Ja, in der Tat habe ich eine Idee. Zunächst sollte man grundsätzlich sein Blickfeld in Bezug auf die mögliche Bandbreite seiner Ernährung deutlich erweitern und dabei offen und neugierig auf neue Möglichkeiten zugehen. Mit dieser Einstellung sollte man dann ungewöhnliche Produkte ausprobieren, die in Bezug auf Eigenschaften und Konsistenz den bisher bevorzugten Süßwaren ähneln. Oft ist eine zunächst nur schwer akzeptierbare Ersatzlösung nach der ersten Gewöhnungsphase nicht nur "bedingt genießbar", sondern kann zu einer Präferenz oder sogar Passion werden. Dann hat die Umstellung schließlich überhaupt keinen "bitteren" Nachgeschmack mehr.

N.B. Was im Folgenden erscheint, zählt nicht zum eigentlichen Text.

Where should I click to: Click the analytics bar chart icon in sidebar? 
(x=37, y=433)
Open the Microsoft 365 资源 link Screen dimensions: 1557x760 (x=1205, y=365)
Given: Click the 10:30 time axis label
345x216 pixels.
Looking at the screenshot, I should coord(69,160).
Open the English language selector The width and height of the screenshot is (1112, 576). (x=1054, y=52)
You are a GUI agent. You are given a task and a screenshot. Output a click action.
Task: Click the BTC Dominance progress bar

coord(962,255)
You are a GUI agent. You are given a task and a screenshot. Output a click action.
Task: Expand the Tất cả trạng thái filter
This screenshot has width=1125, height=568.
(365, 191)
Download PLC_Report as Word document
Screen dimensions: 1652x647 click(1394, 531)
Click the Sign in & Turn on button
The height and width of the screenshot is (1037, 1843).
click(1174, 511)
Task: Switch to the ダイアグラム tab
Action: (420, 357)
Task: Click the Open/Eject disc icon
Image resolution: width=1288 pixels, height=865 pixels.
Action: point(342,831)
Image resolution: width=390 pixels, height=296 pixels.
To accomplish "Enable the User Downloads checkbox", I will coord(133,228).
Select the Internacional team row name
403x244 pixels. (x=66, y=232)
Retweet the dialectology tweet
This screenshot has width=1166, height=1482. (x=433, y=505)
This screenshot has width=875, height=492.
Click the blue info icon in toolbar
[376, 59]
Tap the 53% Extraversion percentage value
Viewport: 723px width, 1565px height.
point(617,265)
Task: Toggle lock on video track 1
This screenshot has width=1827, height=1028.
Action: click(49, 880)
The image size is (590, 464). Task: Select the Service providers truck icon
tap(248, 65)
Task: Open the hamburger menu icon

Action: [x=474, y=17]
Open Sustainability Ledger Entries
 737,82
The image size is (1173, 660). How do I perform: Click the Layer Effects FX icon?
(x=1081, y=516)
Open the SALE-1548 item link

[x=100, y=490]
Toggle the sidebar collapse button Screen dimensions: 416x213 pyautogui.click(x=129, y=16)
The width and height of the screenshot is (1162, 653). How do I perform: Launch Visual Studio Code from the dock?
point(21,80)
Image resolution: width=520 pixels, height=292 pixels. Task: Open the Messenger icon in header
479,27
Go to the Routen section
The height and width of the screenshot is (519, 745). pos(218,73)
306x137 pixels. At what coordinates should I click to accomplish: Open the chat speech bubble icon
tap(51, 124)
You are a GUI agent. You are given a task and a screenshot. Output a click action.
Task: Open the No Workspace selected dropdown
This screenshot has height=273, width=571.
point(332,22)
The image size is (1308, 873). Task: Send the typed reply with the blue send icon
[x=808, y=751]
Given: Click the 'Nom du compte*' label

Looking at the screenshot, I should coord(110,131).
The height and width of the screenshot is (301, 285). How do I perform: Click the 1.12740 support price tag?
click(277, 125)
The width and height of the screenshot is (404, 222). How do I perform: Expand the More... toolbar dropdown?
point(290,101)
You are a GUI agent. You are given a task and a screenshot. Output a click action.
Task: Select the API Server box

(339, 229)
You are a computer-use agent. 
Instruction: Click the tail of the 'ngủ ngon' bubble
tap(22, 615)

Dazu folgender Tipp: In östlich-orientalisch ausgerichteten Lebensmittelläden findet man oft ein süßes Produkt namens "Halwa". Die Zutaten unterscheiden sich zwar von Nation zu Nation, doch die Grundmasse besteht stets aus einem feinen, allerdings eher trocken anmutenden, Mus von Ölsaatensamen und Zucker bzw. Honig. In der türkischen Küche wird Halwa, dort "Helva" genannt, eher aus Sesammus hergestellt. In der russischen Küche hingegen wird Halwa, dort "Chalwa" genannt, meist aus Sonnenblumenkernmus hergestellt. Ich finde die russische Variante am cremigsten und am wenigsten süß. Die orientalischen Varianten können leider oft extrem süß ausfallen. Aber letztendlich ist das ja Geschmackssache.

Vorsicht ist allerdings bei der Auswahl des jeweiligen Halwa-Produkts geboten! Durch die Beigabe diverser Zutaten, wie etwa Vanille, Kakao, Nüssen, Mandeln oder Pistazien wird Halwa weiter verfeinert bzw. aromatisiert. In der industriellen Herstellung werden oft künstliche Aromen und überwiegend Zucker oder Glukosesirup statt Honig eingesetzt, was die Cremigkeit deutlich reduzieren dürfte.Durch diese Zugaben, kann Halwa, für Nuss-Allergiker wieder gefährlich werden. Es ist also auch hier wichtig sich genaustens über die Zutaten zu informieren!

Herr Koczor, herzlichen Dank für dieses Interview!